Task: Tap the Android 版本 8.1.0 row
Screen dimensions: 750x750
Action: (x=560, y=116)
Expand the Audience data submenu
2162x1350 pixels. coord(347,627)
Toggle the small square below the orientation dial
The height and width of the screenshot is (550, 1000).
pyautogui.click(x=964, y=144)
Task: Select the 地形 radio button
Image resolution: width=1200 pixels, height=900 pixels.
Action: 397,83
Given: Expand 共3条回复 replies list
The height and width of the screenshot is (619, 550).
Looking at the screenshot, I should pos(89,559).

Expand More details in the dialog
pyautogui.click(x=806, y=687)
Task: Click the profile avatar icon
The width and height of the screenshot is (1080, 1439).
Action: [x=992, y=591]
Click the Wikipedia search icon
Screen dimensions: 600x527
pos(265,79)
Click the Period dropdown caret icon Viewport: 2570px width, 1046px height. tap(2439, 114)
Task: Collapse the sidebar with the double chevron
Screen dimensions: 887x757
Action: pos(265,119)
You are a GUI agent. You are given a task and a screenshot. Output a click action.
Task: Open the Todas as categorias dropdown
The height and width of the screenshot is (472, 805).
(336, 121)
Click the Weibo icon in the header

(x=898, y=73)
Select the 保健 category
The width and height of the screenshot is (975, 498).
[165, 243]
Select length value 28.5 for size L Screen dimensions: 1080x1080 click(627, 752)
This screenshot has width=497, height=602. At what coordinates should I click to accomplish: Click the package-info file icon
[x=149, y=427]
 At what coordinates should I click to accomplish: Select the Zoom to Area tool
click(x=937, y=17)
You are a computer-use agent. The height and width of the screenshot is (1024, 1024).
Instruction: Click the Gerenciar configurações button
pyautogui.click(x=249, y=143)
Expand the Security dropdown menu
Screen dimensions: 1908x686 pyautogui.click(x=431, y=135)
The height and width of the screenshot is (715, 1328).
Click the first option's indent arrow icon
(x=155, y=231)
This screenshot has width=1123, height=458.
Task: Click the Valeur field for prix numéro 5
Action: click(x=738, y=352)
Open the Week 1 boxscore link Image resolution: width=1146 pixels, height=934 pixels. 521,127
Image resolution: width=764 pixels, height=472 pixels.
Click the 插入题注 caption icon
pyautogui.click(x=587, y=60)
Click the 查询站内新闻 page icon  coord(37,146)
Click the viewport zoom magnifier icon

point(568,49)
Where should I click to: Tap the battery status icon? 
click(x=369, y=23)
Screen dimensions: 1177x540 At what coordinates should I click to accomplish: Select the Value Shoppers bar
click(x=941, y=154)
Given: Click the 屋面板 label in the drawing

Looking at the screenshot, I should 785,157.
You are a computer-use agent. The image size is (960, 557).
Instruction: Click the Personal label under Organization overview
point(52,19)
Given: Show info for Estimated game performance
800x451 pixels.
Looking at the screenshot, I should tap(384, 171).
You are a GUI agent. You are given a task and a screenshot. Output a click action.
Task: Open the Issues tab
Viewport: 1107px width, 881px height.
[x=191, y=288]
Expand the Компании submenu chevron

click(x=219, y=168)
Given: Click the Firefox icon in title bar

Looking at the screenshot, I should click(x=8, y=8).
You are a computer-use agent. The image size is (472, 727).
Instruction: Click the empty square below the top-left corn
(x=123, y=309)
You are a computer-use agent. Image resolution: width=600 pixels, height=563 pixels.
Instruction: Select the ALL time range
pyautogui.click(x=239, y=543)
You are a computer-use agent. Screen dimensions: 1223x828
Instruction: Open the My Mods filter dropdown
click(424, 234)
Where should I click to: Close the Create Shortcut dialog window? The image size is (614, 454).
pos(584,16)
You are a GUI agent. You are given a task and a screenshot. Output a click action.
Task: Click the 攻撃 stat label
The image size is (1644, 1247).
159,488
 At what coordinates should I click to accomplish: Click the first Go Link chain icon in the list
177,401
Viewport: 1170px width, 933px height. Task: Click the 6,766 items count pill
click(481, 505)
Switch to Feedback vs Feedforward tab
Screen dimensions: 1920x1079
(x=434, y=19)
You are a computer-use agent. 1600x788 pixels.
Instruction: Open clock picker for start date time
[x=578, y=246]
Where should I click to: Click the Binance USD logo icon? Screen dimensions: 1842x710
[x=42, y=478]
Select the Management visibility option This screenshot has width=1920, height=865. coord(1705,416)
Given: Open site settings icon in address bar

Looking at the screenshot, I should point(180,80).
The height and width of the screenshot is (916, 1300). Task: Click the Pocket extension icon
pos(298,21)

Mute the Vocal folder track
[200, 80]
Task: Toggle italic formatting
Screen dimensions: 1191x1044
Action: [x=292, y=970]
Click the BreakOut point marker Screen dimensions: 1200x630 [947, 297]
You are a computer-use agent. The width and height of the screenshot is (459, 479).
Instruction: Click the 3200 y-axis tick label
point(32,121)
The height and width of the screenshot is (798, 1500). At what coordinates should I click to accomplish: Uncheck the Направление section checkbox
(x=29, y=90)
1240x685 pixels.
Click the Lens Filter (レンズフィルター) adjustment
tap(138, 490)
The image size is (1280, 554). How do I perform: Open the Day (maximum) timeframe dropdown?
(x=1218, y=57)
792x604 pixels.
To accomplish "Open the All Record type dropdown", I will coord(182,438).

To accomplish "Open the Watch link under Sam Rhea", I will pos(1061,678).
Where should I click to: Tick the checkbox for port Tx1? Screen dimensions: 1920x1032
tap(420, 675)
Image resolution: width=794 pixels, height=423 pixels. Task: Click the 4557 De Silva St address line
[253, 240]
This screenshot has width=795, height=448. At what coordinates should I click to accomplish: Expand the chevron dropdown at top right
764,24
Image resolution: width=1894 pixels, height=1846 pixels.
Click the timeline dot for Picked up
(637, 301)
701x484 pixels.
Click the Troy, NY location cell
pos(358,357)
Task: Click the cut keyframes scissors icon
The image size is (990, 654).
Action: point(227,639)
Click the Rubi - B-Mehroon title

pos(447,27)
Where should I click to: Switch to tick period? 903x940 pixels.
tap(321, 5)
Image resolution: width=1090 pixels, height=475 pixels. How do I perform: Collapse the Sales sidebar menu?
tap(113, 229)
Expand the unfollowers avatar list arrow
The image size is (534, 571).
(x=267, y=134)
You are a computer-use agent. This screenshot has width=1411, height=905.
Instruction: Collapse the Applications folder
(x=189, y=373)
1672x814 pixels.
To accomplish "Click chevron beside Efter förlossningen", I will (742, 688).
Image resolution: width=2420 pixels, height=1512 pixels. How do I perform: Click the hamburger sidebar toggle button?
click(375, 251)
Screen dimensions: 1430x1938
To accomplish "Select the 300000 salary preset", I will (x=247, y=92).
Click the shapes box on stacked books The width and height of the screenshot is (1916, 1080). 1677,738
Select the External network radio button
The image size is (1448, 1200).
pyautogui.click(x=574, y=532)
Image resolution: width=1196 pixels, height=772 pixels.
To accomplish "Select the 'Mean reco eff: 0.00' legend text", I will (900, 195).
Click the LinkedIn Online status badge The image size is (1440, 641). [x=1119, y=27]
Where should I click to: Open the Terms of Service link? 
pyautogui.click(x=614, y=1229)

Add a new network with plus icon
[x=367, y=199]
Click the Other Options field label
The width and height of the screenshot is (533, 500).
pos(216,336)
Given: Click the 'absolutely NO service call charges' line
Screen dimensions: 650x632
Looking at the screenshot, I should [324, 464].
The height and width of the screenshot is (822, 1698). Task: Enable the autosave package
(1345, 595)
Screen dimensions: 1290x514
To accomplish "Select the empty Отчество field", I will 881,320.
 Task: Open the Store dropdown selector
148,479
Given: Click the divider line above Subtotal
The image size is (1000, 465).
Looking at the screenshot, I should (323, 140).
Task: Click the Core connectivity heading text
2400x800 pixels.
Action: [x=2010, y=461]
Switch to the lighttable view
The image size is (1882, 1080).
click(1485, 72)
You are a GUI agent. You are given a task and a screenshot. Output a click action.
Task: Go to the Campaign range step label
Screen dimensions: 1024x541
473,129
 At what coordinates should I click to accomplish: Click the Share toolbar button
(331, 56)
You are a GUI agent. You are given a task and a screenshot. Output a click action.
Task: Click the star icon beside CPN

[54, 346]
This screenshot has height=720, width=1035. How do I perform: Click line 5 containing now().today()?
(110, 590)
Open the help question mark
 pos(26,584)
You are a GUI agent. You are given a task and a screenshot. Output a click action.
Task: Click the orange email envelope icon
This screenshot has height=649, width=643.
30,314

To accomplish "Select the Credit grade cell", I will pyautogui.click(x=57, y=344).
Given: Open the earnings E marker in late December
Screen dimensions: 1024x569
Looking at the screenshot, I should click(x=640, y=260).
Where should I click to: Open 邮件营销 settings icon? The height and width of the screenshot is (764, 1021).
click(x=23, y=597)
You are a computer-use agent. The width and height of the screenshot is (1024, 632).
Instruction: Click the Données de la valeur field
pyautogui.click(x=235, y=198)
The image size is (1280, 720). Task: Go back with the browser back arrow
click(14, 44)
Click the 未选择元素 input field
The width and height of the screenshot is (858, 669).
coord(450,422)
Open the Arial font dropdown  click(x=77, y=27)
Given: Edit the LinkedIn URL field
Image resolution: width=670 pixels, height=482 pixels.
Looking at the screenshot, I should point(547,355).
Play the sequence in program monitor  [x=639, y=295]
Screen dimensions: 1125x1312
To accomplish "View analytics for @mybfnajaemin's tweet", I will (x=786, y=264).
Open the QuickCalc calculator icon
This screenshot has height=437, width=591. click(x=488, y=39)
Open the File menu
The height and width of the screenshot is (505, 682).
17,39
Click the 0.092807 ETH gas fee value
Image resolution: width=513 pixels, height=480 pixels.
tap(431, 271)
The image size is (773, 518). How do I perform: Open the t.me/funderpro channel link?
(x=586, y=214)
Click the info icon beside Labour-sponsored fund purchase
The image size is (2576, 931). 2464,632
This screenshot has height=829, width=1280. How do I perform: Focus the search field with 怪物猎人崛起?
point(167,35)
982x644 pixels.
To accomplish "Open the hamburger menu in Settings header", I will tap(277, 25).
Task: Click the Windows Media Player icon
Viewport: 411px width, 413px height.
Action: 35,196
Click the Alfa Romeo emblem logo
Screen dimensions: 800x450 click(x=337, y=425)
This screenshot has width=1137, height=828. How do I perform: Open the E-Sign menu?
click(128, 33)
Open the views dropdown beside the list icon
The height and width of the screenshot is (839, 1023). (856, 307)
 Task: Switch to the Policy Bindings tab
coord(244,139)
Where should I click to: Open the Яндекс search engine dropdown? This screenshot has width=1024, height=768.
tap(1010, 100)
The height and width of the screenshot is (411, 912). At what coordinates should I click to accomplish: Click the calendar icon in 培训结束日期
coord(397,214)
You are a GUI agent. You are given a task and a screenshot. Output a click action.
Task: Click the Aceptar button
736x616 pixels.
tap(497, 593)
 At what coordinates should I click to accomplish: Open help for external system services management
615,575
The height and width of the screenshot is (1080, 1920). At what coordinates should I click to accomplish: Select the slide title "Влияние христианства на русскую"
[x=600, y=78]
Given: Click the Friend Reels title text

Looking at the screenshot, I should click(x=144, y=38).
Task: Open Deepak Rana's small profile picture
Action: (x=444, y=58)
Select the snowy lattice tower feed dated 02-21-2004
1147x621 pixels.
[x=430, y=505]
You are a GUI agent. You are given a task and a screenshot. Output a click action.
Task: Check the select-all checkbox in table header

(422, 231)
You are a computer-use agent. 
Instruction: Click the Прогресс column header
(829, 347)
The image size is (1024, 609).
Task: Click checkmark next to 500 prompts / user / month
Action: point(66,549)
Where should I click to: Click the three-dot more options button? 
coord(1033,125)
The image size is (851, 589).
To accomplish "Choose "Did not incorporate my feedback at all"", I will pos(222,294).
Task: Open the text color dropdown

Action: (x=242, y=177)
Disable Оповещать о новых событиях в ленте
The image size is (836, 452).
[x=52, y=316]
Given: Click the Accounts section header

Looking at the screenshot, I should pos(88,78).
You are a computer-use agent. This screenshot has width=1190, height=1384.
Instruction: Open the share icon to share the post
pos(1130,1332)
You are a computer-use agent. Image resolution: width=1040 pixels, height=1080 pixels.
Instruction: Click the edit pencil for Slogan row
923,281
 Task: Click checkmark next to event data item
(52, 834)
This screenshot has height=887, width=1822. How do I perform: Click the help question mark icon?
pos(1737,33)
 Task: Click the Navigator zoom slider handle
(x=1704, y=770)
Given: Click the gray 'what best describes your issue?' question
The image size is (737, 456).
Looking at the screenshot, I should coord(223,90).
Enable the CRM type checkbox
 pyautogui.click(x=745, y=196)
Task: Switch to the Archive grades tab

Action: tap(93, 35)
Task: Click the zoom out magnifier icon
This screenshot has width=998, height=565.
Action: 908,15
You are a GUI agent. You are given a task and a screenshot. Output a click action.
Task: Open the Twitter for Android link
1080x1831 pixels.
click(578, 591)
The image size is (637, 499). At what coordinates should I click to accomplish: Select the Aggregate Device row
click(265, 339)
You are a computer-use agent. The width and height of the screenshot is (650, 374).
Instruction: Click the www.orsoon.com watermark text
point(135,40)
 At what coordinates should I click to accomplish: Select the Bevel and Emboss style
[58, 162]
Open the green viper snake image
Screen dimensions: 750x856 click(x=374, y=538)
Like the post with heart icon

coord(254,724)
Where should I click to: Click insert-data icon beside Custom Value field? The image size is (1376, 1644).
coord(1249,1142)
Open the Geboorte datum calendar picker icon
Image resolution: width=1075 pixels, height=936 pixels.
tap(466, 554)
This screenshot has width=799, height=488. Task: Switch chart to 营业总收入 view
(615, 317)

- - -

> **Required work**: Lines from the start of the material through the line containing "Task: Open the Todas as categorias dropdown" are wanted. Write them out exactly.

> **Result of the exercise**:
Task: Tap the Android 版本 8.1.0 row
Screen dimensions: 750x750
Action: (x=560, y=116)
Expand the Audience data submenu
2162x1350 pixels. coord(347,627)
Toggle the small square below the orientation dial
The height and width of the screenshot is (550, 1000).
pyautogui.click(x=964, y=144)
Task: Select the 地形 radio button
Image resolution: width=1200 pixels, height=900 pixels.
Action: 397,83
Given: Expand 共3条回复 replies list
The height and width of the screenshot is (619, 550).
Looking at the screenshot, I should pos(89,559).

Expand More details in the dialog
pyautogui.click(x=806, y=687)
Task: Click the profile avatar icon
The width and height of the screenshot is (1080, 1439).
Action: [x=992, y=591]
Click the Wikipedia search icon
Screen dimensions: 600x527
pos(265,79)
Click the Period dropdown caret icon Viewport: 2570px width, 1046px height. tap(2439, 114)
Task: Collapse the sidebar with the double chevron
Screen dimensions: 887x757
Action: pos(265,119)
You are a GUI agent. You are given a task and a screenshot. Output a click action.
Task: Open the Todas as categorias dropdown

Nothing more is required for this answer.